OpAL: Opponent Actor Learning
Collins and Frank conceptualize stimuli as evaluated by a “critic” encoded by phasic dopamine in the ventral striatum in Opponent actor learning (OpAL). “Go” and “NoGo” weights are calculated separately for appetitive and aversive stimuli. These are hypothesized to be encoded by D1 receptors in the direct pathway, and D2 receptors in the indirect pathway, respectively.
Valence-Partitioned Reinforcement Learning (VPRL)

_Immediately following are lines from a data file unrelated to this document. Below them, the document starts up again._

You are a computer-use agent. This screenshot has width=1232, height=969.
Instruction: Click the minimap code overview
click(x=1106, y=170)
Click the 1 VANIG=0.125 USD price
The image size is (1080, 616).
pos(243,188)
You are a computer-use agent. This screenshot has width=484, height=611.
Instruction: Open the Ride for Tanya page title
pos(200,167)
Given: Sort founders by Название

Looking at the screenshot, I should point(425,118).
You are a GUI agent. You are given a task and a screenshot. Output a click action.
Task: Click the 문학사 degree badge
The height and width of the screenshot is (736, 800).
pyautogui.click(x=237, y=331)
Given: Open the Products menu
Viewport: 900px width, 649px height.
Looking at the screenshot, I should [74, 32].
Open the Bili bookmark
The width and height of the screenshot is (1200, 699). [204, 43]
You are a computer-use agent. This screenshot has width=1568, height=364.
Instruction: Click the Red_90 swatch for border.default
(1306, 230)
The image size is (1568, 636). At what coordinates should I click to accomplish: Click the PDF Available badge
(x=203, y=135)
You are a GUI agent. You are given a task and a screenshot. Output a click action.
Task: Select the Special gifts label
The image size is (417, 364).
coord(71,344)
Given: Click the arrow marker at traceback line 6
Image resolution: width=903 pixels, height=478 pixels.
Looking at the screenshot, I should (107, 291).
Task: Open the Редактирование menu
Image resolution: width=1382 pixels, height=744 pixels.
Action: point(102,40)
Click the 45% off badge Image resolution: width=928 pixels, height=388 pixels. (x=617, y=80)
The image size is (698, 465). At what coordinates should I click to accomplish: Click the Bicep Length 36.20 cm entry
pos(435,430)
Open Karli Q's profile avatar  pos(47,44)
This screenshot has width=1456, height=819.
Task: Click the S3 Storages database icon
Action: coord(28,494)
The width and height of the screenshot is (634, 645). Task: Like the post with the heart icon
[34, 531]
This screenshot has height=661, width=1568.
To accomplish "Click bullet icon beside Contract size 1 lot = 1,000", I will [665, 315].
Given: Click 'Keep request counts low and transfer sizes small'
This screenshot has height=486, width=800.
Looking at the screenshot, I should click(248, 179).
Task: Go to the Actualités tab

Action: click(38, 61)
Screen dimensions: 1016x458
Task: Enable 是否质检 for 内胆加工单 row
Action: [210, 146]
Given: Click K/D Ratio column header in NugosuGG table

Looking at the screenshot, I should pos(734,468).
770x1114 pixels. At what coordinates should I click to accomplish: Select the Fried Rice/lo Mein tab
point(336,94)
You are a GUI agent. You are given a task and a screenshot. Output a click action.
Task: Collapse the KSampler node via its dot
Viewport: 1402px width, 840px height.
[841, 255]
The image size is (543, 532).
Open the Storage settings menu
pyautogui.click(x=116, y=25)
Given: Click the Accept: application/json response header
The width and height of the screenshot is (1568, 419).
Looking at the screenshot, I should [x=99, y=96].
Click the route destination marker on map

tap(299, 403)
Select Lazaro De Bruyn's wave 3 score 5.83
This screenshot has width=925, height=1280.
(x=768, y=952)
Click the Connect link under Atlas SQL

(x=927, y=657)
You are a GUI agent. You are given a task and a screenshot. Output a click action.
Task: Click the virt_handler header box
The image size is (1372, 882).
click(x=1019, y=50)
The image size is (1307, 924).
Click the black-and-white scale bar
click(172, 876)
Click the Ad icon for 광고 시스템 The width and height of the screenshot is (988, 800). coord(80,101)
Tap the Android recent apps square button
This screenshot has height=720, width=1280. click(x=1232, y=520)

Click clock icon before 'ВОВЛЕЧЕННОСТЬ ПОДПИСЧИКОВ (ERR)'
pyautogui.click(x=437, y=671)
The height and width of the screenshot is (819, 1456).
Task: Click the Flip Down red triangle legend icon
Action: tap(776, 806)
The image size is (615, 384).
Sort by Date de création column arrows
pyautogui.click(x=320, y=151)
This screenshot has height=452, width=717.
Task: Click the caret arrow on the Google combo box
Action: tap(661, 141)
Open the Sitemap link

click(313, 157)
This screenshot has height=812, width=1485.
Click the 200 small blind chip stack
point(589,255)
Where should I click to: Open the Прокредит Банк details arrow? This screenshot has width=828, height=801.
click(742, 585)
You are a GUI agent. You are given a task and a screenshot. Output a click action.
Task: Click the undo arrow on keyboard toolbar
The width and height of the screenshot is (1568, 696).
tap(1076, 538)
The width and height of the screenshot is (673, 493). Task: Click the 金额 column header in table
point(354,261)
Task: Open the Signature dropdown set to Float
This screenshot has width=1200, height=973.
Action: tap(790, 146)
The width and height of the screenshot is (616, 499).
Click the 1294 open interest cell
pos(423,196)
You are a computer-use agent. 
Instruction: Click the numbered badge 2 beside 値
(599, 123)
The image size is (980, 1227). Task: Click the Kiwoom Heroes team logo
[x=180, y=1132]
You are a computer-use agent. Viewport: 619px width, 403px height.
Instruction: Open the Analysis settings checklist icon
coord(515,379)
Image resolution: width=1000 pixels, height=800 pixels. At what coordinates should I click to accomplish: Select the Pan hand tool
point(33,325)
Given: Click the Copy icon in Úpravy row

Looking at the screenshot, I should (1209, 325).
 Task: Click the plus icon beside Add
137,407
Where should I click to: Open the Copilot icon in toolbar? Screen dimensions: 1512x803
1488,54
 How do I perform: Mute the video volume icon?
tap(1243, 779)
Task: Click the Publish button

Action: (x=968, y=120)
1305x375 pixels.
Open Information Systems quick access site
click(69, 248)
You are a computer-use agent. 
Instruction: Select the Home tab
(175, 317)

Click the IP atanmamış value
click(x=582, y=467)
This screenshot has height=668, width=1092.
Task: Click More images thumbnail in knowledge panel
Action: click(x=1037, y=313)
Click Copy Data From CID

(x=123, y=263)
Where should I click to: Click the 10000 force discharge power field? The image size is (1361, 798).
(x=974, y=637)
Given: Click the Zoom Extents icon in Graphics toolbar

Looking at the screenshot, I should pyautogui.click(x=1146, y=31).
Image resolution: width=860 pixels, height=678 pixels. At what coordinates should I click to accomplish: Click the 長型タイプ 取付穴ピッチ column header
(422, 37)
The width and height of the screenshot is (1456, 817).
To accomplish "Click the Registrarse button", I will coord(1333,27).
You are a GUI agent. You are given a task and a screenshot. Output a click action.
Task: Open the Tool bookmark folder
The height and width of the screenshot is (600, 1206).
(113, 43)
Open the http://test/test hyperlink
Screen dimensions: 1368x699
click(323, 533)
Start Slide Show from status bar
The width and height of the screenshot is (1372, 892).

Another proposed way to decouple algorithmic representations of rewards and punishments is a valence-partitioned reinforcement learning (VPRL) proposed by Sands and Kishida. VPRL is based on the observation that dopaminergic neurons have a low baseline firing rate (4 Hz), and may not have sufficient bandwidth to encode variations in punishment magnitude by decreases in firing. VPRL provides a generative account that may explain asymmetric representations of positive and negative outcomes that guide adaptive decision-making. This includes the relative weighting of benefits vs. costs when making decisions.
How VPRL Works
One hypothesized solution to the limitations of TDRL is to partition “outcomes” according to their valence. Positively valenced outcomes (e.g., those that promote survival and reproduction) are handled via a positive-valence system, whereas negatively valenced outcomes (e.g., those that would lead to death if unchecked) are handled by a negatively valenced system. δtPand δtN are each TD-prediction errors that are calculated in much the same way as TD-RPEs, except that the “outcome” processed at time t are conditioned on the positive (greater than zero) or negative (less than zero) valence. This approach maintains the optimal learning algorithm from TDRL reward processing and it is expected that the results of experiments that only vary reward will result in the same predictions when comparing traditional TDRL and this instantiation of VPRL. Classic TDRL algorithms do not distinguish rewards and punishments.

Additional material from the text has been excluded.